Jacques Paris, ancien enseignant, a ramené d’Iran un objet chargé de souffrance : un simple bandeau pour les yeux. Ce dernier lui a été imposé par ses geôliers à chaque sortie de cellule. Trois ans et demi après sa libération, il en fait le symbole de son calvaire. Invités sur le plateau du journal de 20 heures de France 2, Jacques Paris et Cécile Kohler ont partagé leur expérience traumatisante depuis leur retour en France.
EN BREF
- Jacques Paris et Cécile Kohler témoignent de leur détention en Iran.
- Le bandeau pour les yeux devient le symbole de leur souffrance.
- Le couple évoque les privations et les menaces subies en captivité.
Le 7 mai 2022, leur voyage touristique en Iran tourne au cauchemar. À quelques minutes de l’aéroport pour leur vol retour, Jacques Paris et Cécile Kohler sont enlevés par des agents de sécurité. Menottés et transférés dans plusieurs lieux de détention, ils passent l’essentiel de leur captivité dans la section 209 de la prison d’Evin, tristement célèbre pour ses conditions inhumaines.
La détention des deux Français est marquée par une absence totale de contrôle sur leur sort. Trois mois d’isolement dans une cellule vide, sans lit ni affaires personnelles, les plongent dans un état de déshumanisation profonde. Cécile Kohler évoque un processus de déshumanisation totale, tandis que Jacques Paris décrit des conditions de vie insoutenables, où la lumière ne s’éteint jamais. « Pendant trois ans et demi, on n’a pas vu le noir », explique-t-il, soulignant l’impact psychologique de cette privation.
Les interrogatoires, souvent accompagnés de menaces de mort, ajoutent une pression insupportable. Cécile Kohler se souvient des menaces de pendaison, tandis que Jacques Paris confirme avoir subi des intimidations à chaque interrogatoire. Ils vivent dans l’incertitude, ne sachant jamais précisément ce qui leur est reproché.

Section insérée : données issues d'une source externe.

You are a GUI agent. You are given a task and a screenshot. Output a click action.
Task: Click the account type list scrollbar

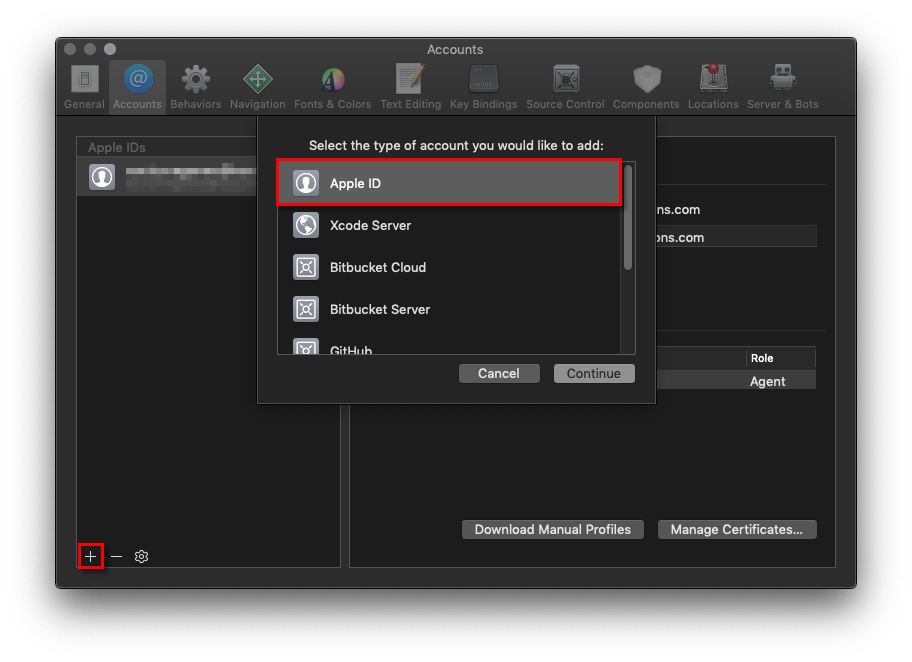[x=628, y=217]
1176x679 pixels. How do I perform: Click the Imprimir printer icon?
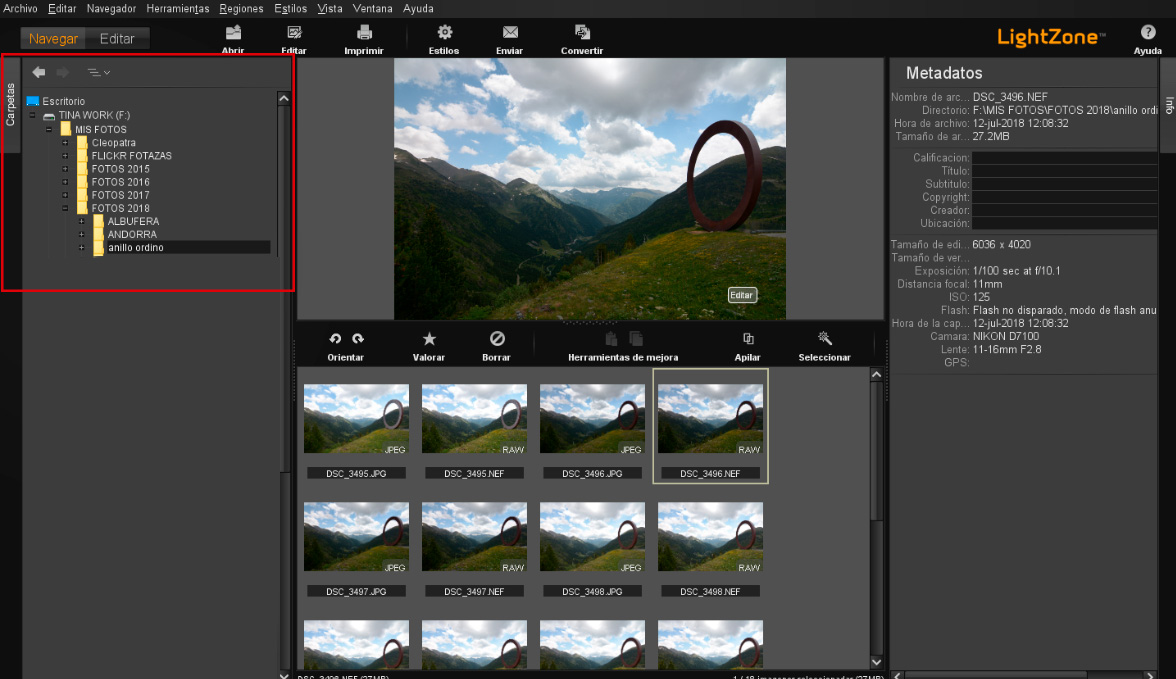[x=364, y=33]
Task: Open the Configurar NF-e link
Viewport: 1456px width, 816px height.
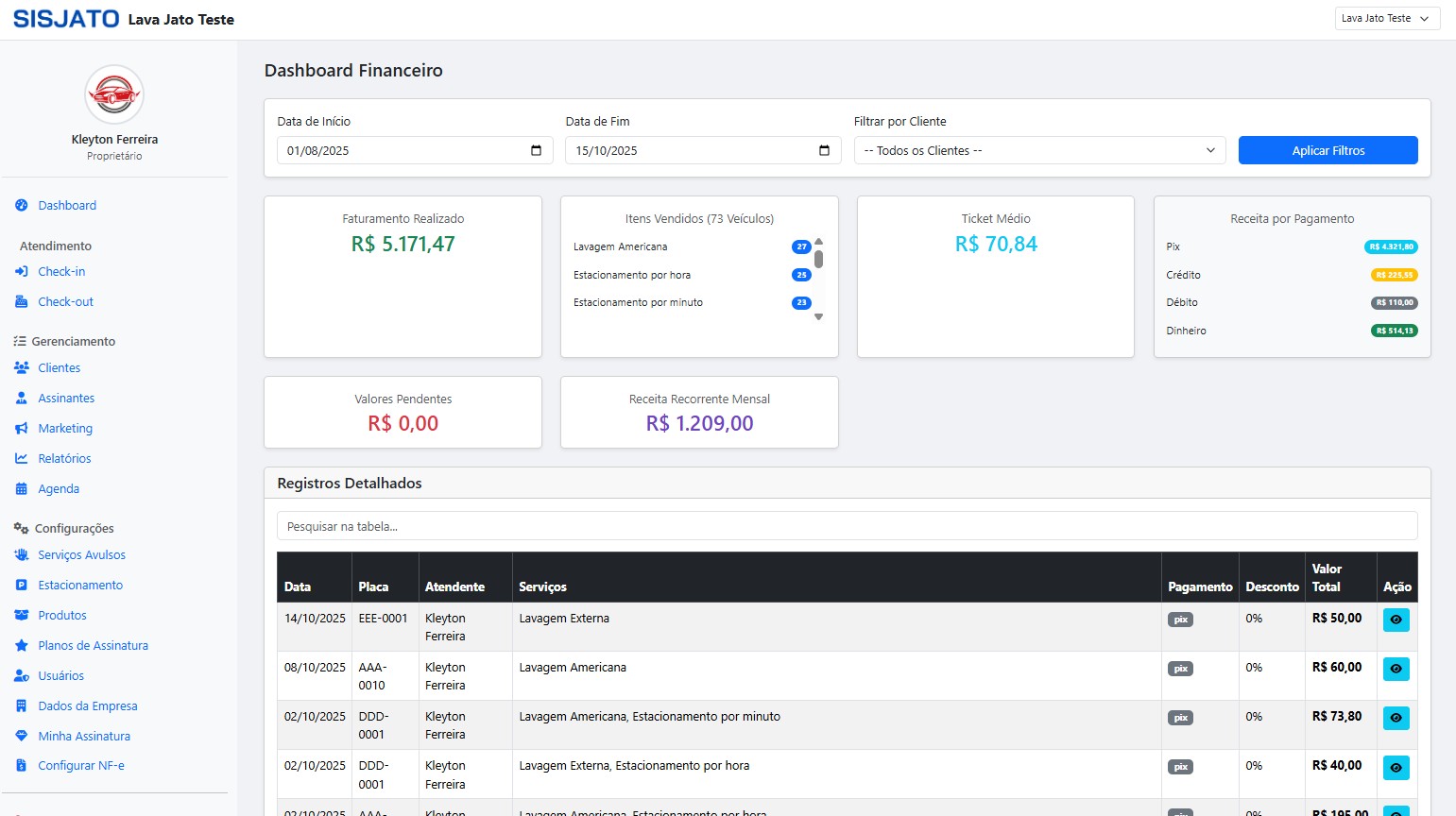Action: tap(80, 766)
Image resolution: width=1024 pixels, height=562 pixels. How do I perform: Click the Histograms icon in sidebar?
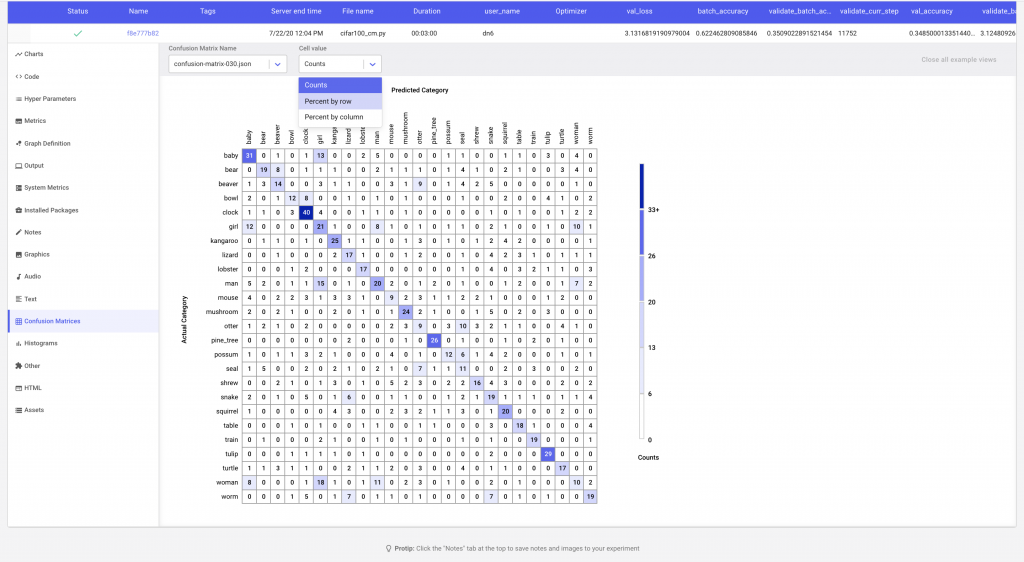coord(19,343)

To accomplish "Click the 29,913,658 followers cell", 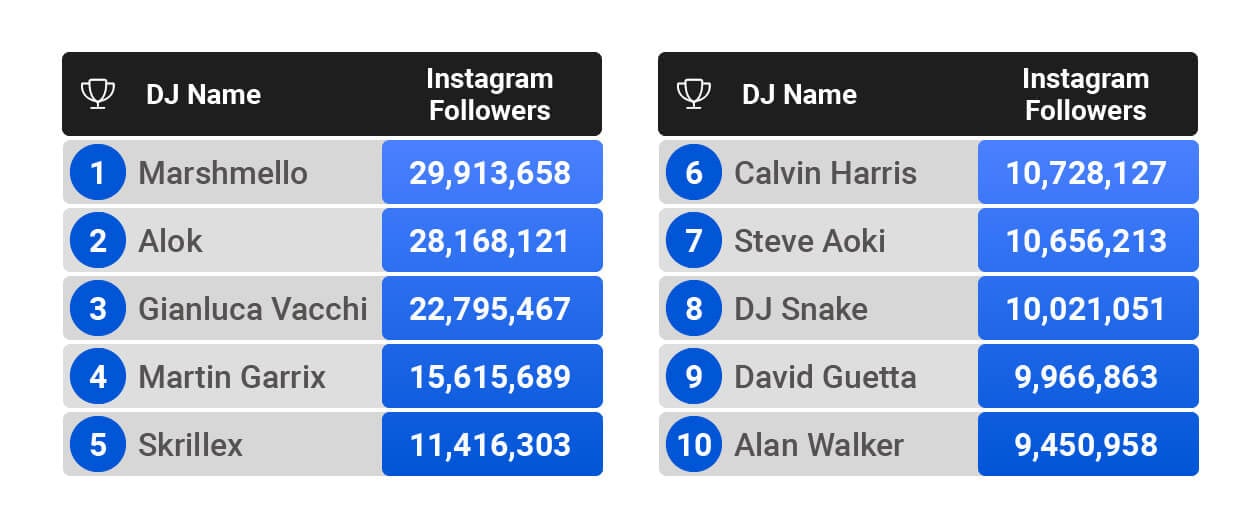I will pyautogui.click(x=490, y=173).
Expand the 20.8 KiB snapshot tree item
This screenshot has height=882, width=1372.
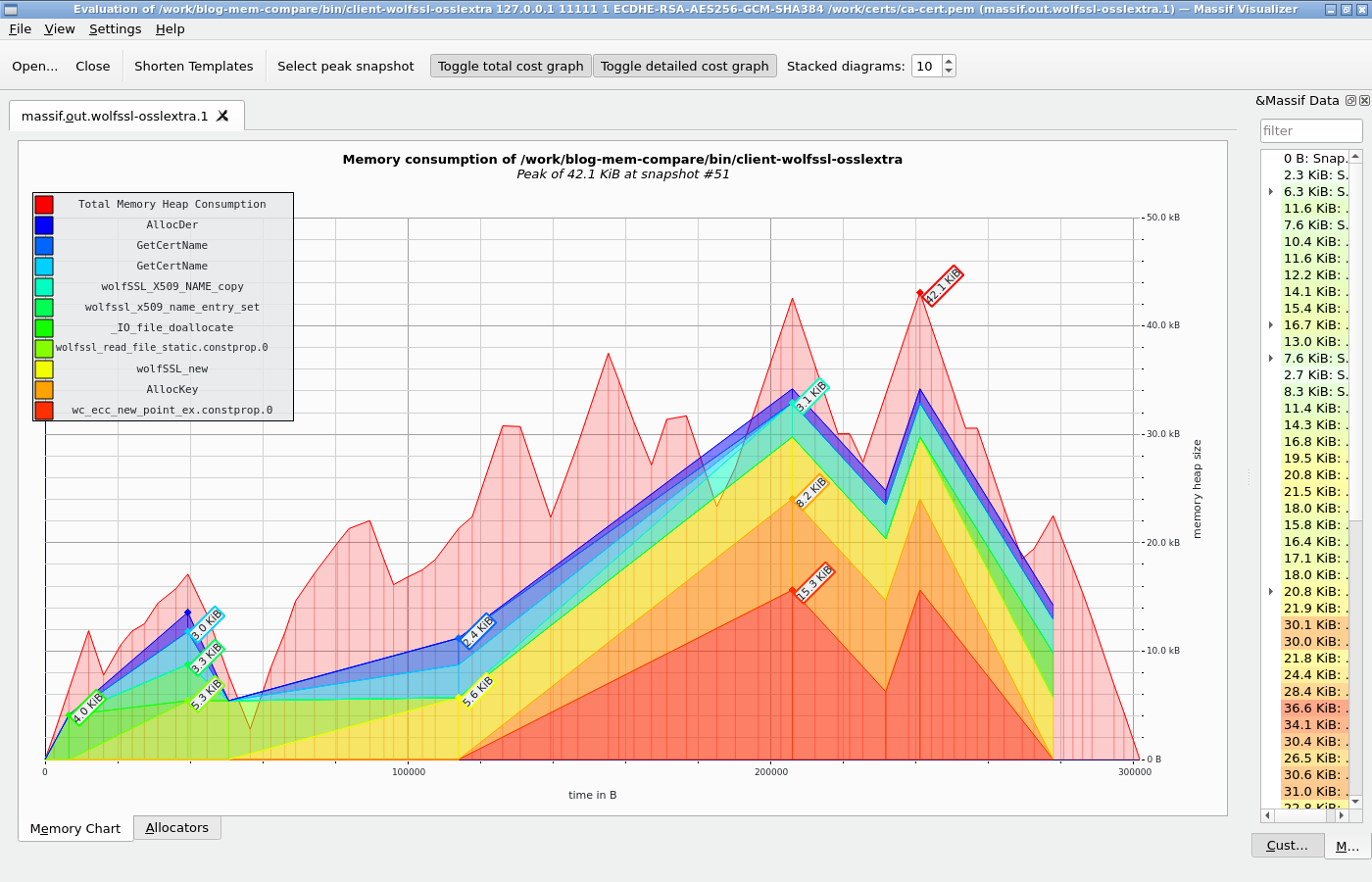pos(1271,592)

Les privations sont omniprésentes : Jacques se voit privé de ses lunettes, tandis que Cécile doit faire face à la confiscation de ses livres. « J’ai demandé : privez-moi de tous les autres livres, mais pas L’Odyssée », se souvient-elle, ajoutant qu’elle a dû l’apprendre par cœur pour apaiser ses angoisses. Jacques, quant à lui, tente de s’endormir malgré la douleur physique causée par l’absence de repos.
Les gestes les plus simples deviennent des épreuves. Pour aller aux toilettes, le bandeau est toujours présent, réduisant leur champ de vision à leurs pieds. Cette contrainte s’est transformée en un réflexe, comme l’exprime Cécile : « Au tribunal, sans bandeau, j’ai eu le sentiment qu’il me manquait quelque chose. »
Les souvenirs de leur détention sont marqués par des moments de honte et de peur. Jacques témoigne des aveux filmés, où ils étaient contraints de se soumettre aux exigences des geôliers. « Quand ils vous mettent devant les caméras, il faut comprendre que vous n’avez pas le choix », raconte-t-il, soulignant la coercition qui les a entourés.
Libérés en novembre 2022, ils passent ensuite cinq mois à l’ambassade de France à Téhéran. Leur départ se décide rapidement, après une période d’incertitude. « Ça y est, les choses se débloquent… ce sera peut-être demain », leur annonce l’ambassadeur. Finalement, ils réussissent à quitter le pays, mais non sans une dernière épreuve : un blocage à la frontière qui les retient encore pendant trois heures.
De retour en France, le couple ressent un mélange de bonheur et de soulagement. « Lorsqu’on a été privé de tout, on s’émerveille de chaque chose », déclare Jacques. Ils parlent d’un « nouveau départ », avec un mot d’ordre : « Vive la vie ». Leur expérience, bien que traumatisante, leur a donné une nouvelle perspective sur la liberté.